=== Section Start ===

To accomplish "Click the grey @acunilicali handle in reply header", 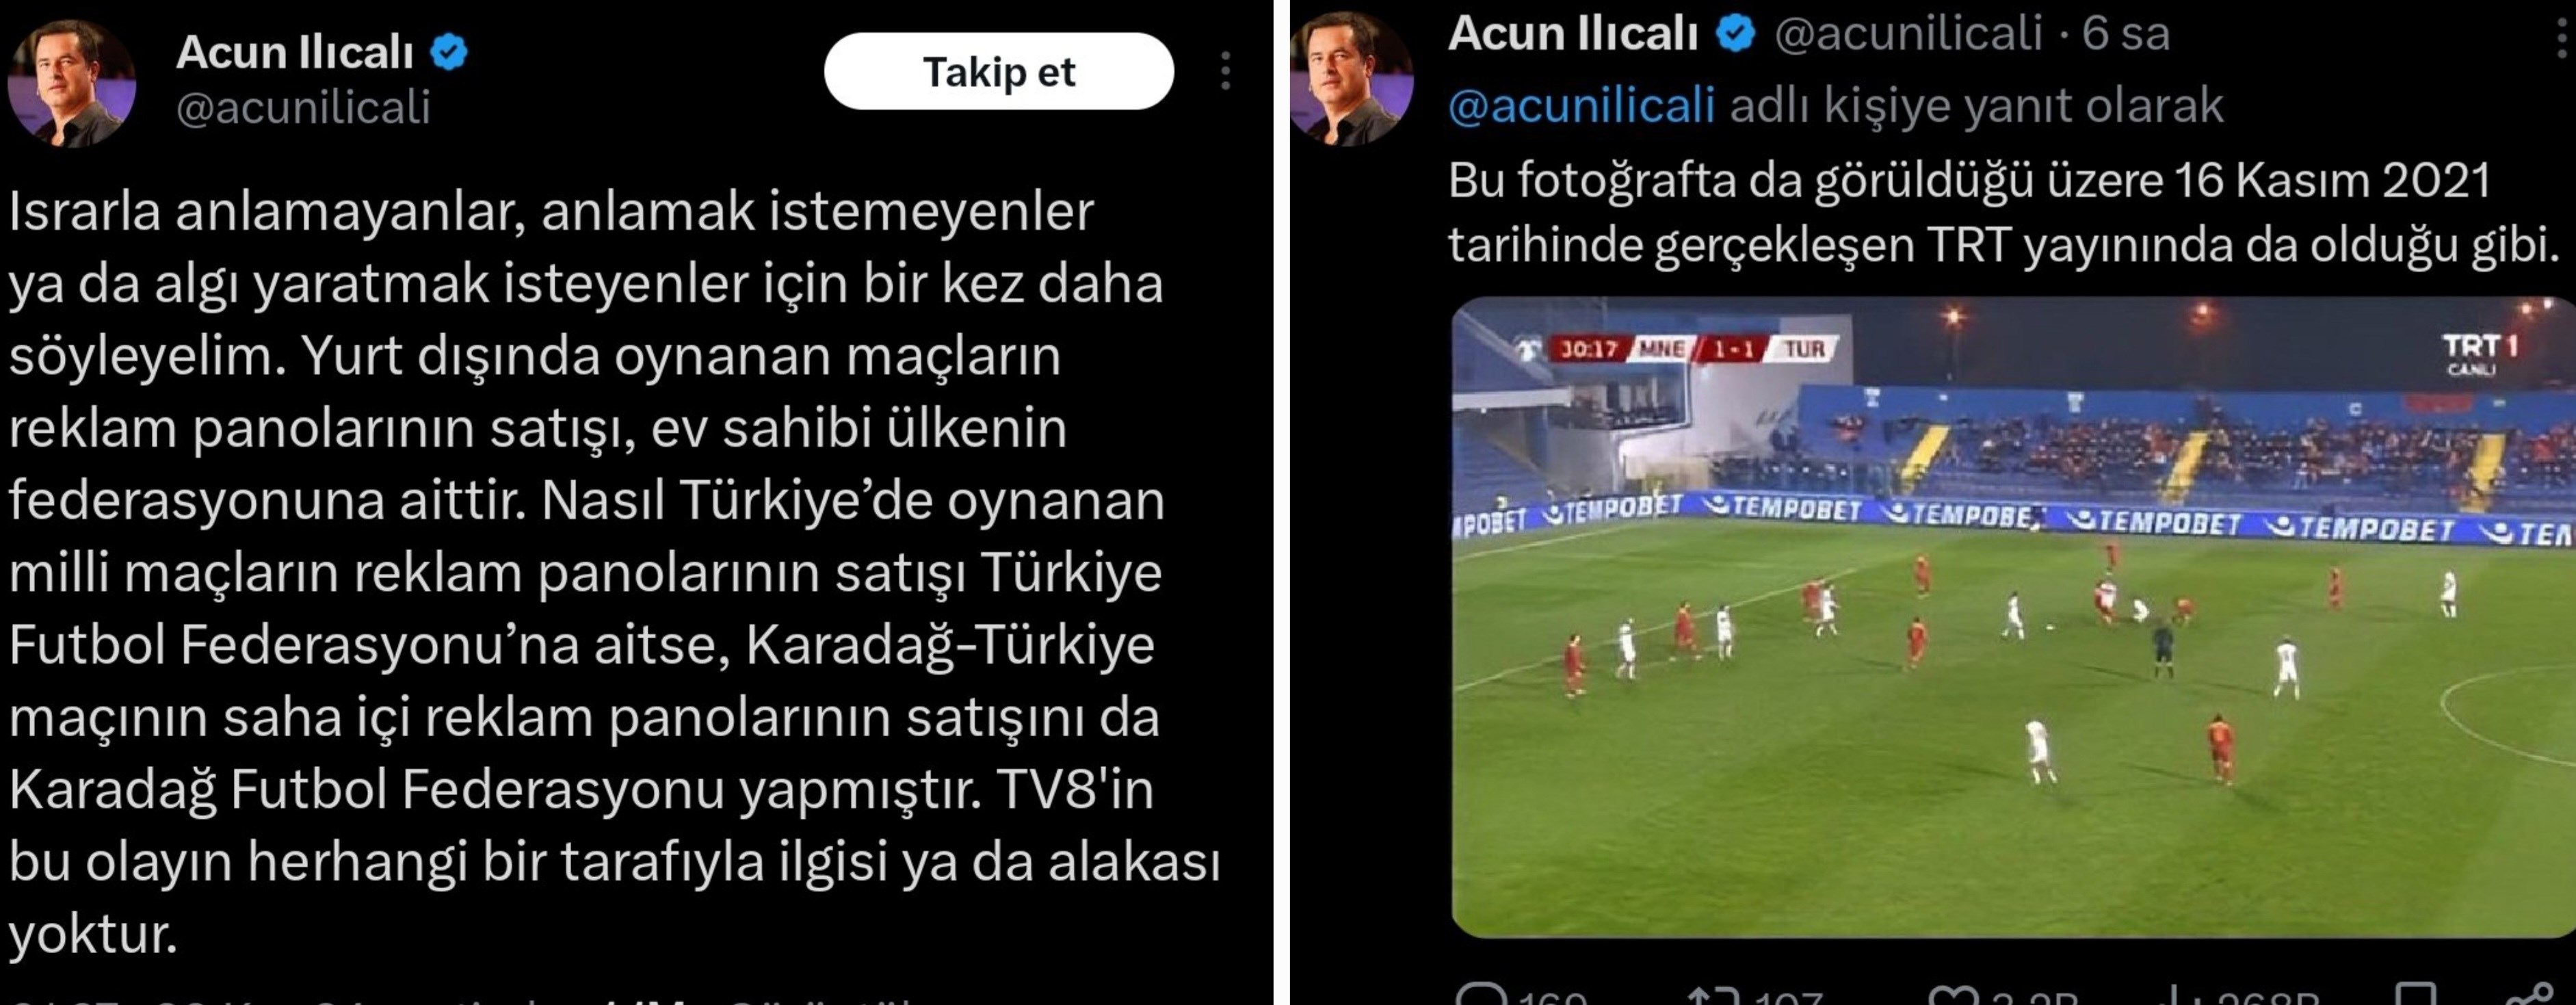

=== Section End ===
=== Section Start ===

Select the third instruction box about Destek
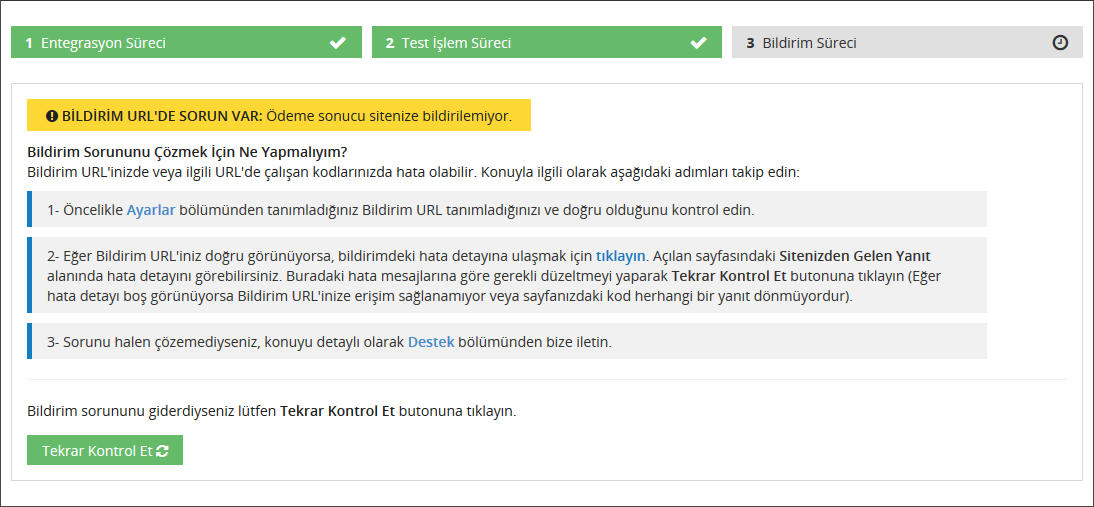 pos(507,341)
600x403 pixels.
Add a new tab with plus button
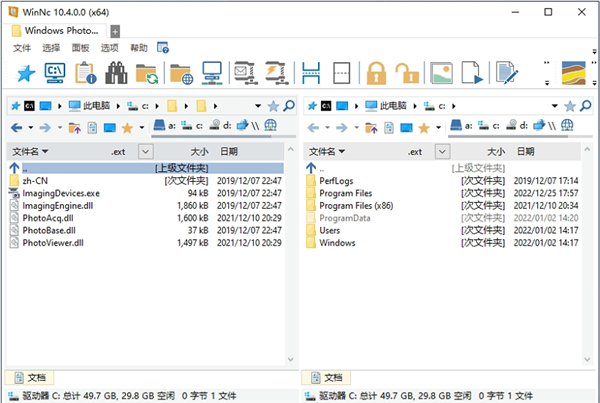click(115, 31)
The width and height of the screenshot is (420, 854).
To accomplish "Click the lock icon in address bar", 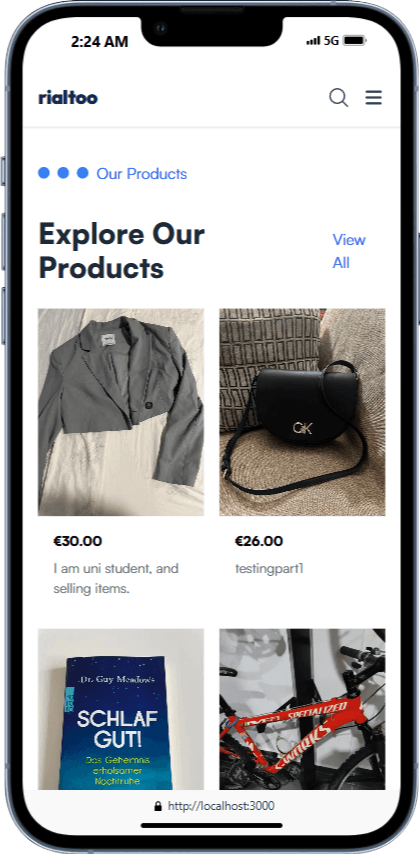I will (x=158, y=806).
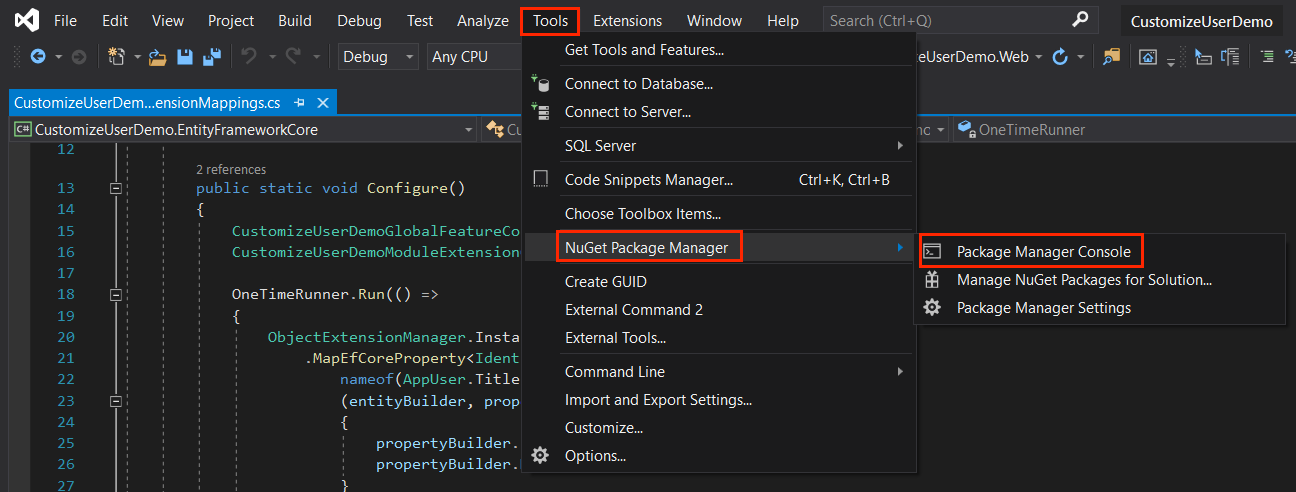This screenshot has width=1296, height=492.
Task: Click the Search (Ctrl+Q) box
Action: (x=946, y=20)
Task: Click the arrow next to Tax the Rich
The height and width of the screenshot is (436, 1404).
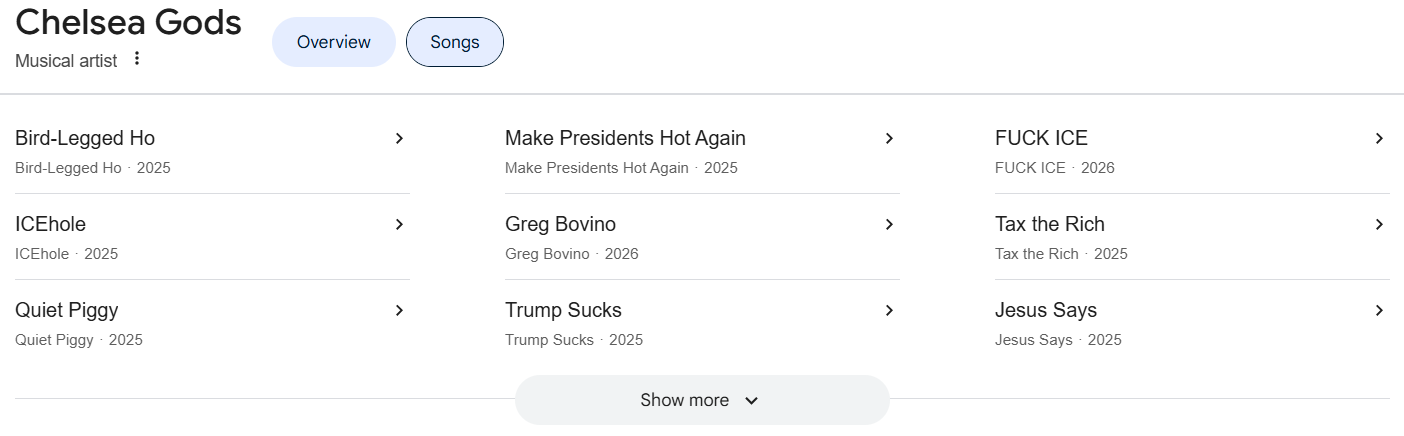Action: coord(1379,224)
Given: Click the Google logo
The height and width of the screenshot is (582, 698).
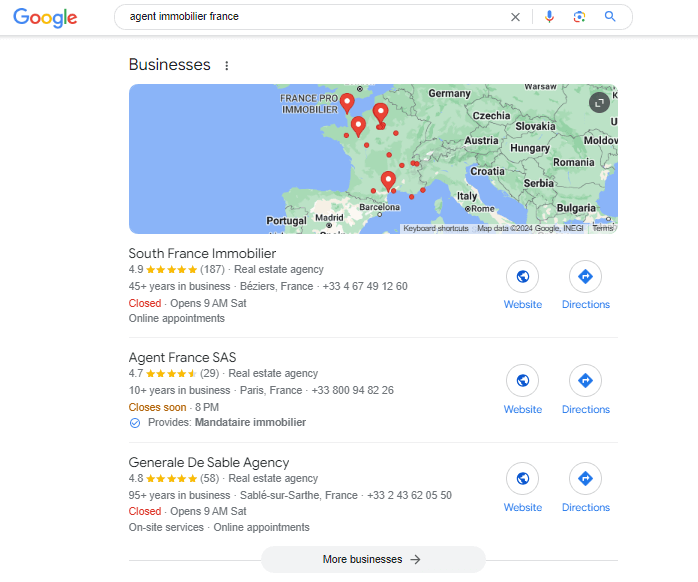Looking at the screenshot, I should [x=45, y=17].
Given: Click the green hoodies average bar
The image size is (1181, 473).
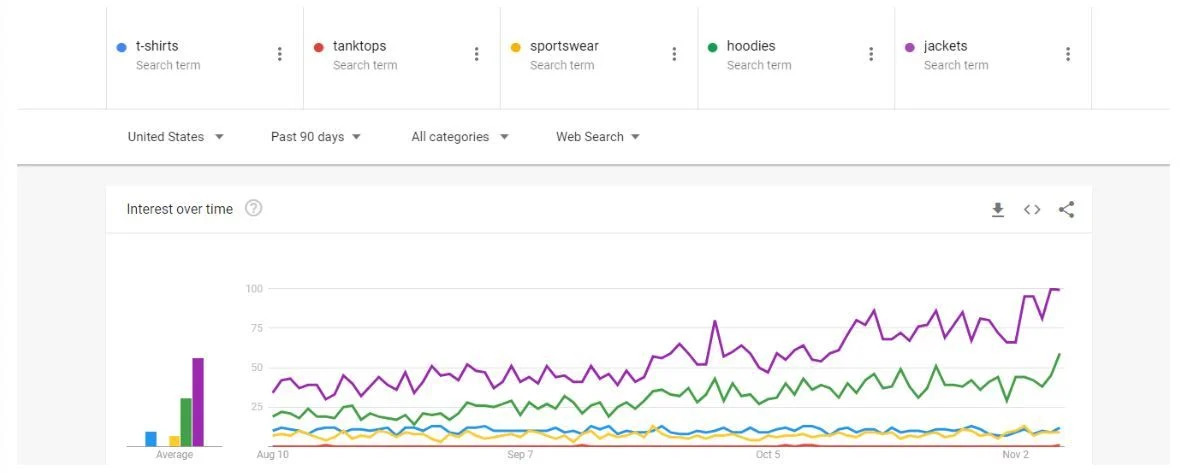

=== Section End ===

*Task instructions:* The lines that mention the word "Given" should be pulled from the records above.

*Answer section:*
Given: Click the Google logo
Given: Click the green hoodies average bar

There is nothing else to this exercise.